Conforme constatamos no terreno, o Governo, via MCA, mal tem tempo para celebrar a redução do ALC, do domínio das técnicas para o extermínio do “Napuim” e para rejuvenescer o palmar. No lugar de festa, há um sentimento de que caso não se persista na vigilância, em breve o país pode dizer “Adeus” àqueles 100 mil hectares de palmar e, pior, a província de Inhambane poderá fazer o mesmo a breve trecho.

É que o sector familiar afectado pelo “trio” na Zambézia cumpriu com nota positiva com todas as instruções dadas pelos peritos do MCA, porém, o mesmo não foi feito pelas empresas agro-industriais que controlam 30 por cento do palmar provincial.

Como resultado, a doença refreou nas machambas dos camponeses, mas, continua a matar nos quintais das empresas que se localizam a paredes meias, o que faz perceber que se não haver medidas urgentes de controlo do palmar de empresas como a MADAL, BOROR, Companhia da Zambézia e de Mocuba, os 18 milhões de dólares, podem ter sido jogados ao lixo.

Pior em tudo isto é que o projecto MCA, que tinha a duração de cinco anos, está em fase de fecho de contas e só o governo norte-americano sabe se vai aprovar um segundo compacto de financiamento para o país e, em particular, para este sector que, conforme dissemos antes, tem a doença do ALC controlada a níveis de um por cento ou menos, mas enquanto o vector da doença não for conhecido e o “vizinho” teimar em manter o seu palmar em estado de coma, todo o esforço até aqui feito pode redundar em fracasso.

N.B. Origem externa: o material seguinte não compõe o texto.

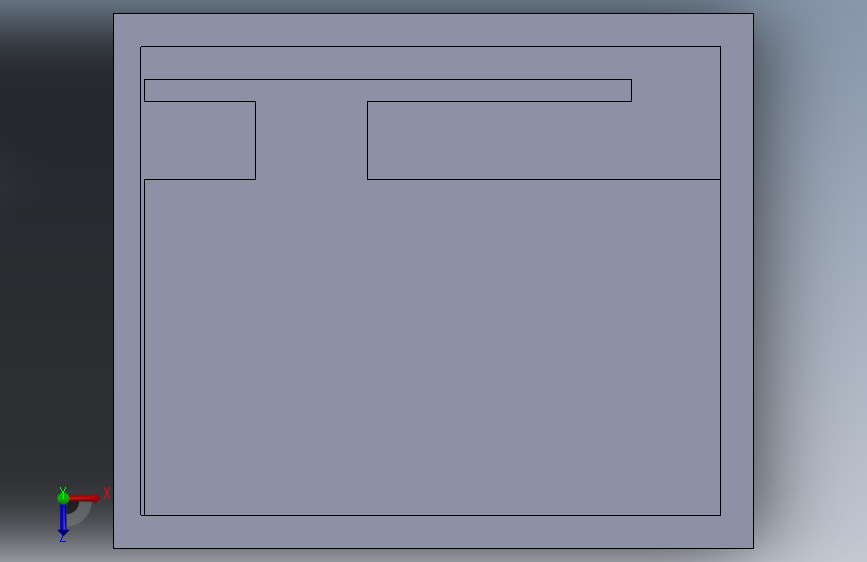The height and width of the screenshot is (562, 867).
Task: Pick the outer right edge of the model
Action: (753, 281)
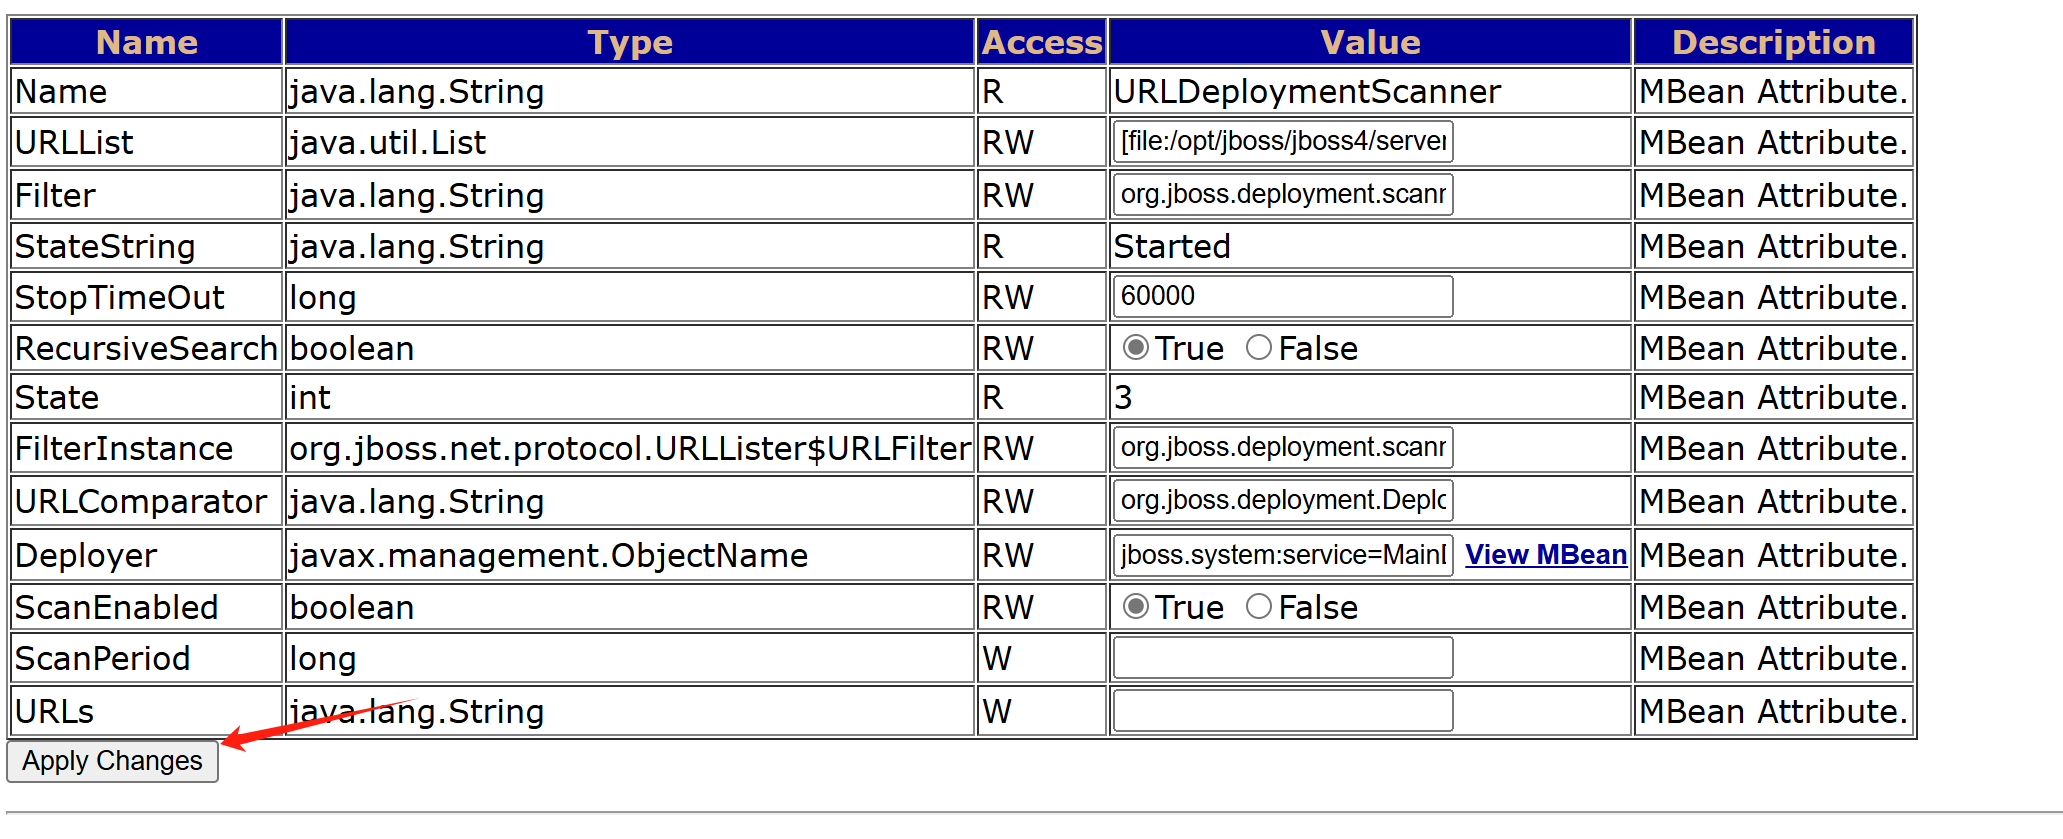Click the StopTimeOut field showing 60000
Image resolution: width=2063 pixels, height=839 pixels.
(x=1283, y=296)
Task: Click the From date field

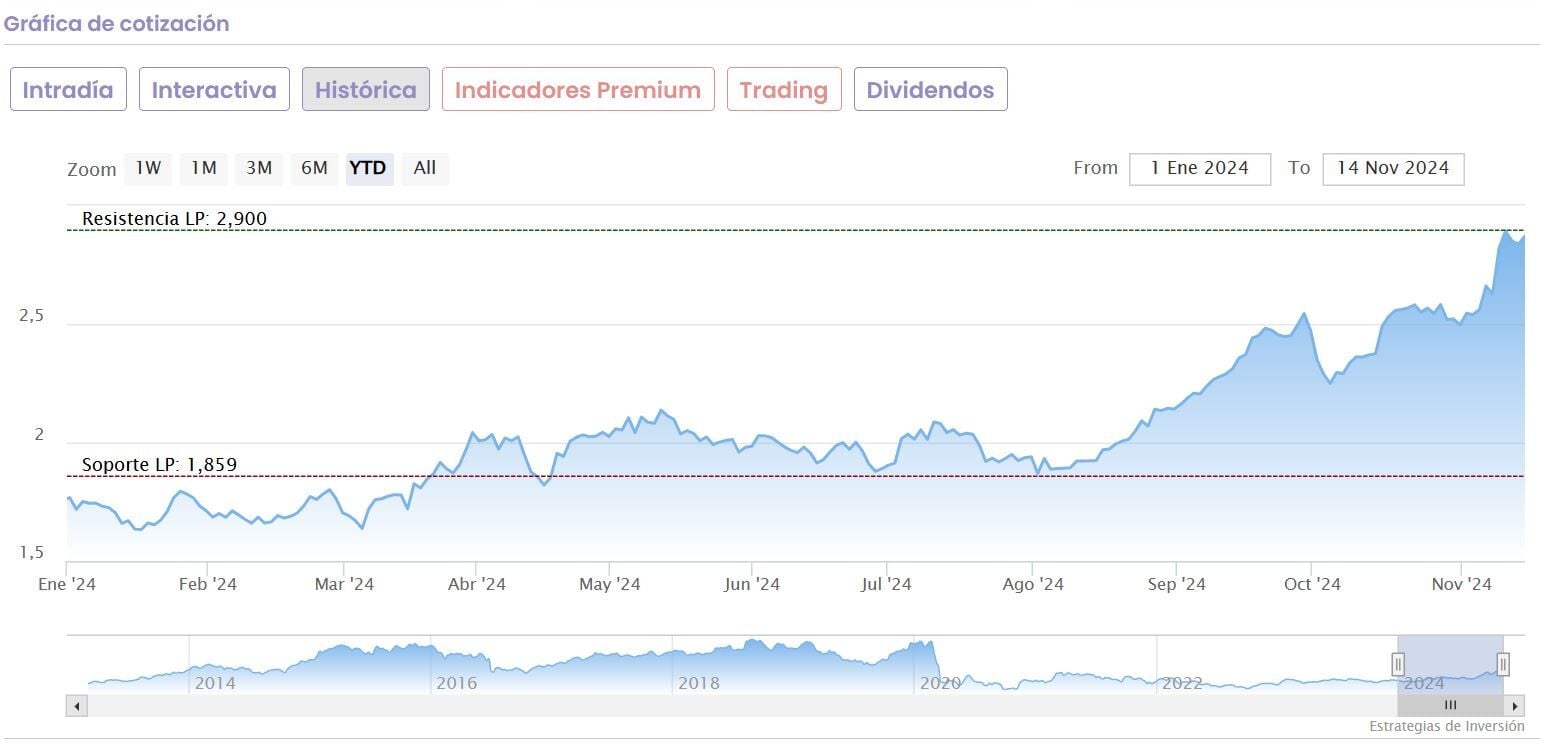Action: pyautogui.click(x=1200, y=169)
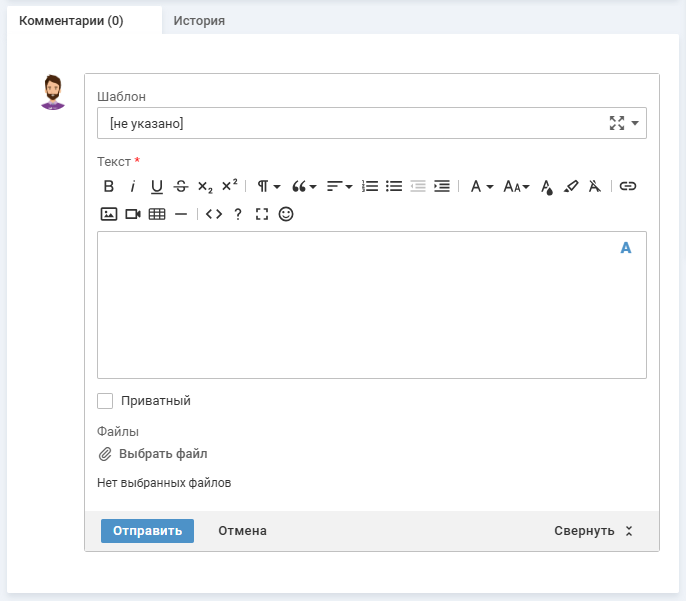Click the strikethrough formatting icon

[x=181, y=186]
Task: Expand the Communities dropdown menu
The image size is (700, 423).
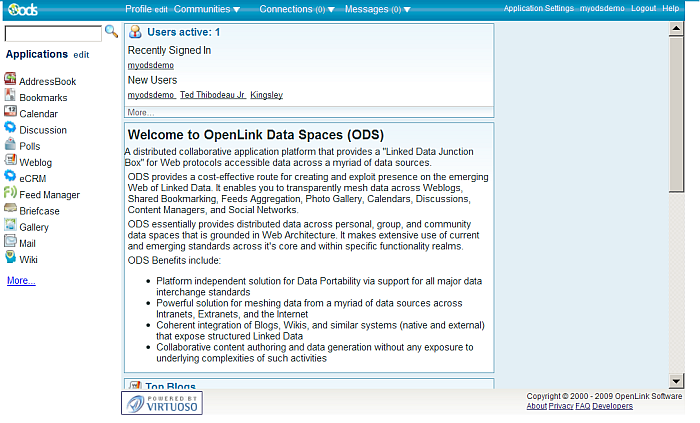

Segundo Ilídio Bande, a província da Zambézia já tem em mãos a sua posição em relação a este problema e poderá canalizá-la ao Ministério da Agricultura para posterior análise ao nível do Governo central, sobretudo no que tange á necessidade do sector privado local ser envolvido nas acções de combate ao “trio” ALC, “Nampuim” e velhice do palmar.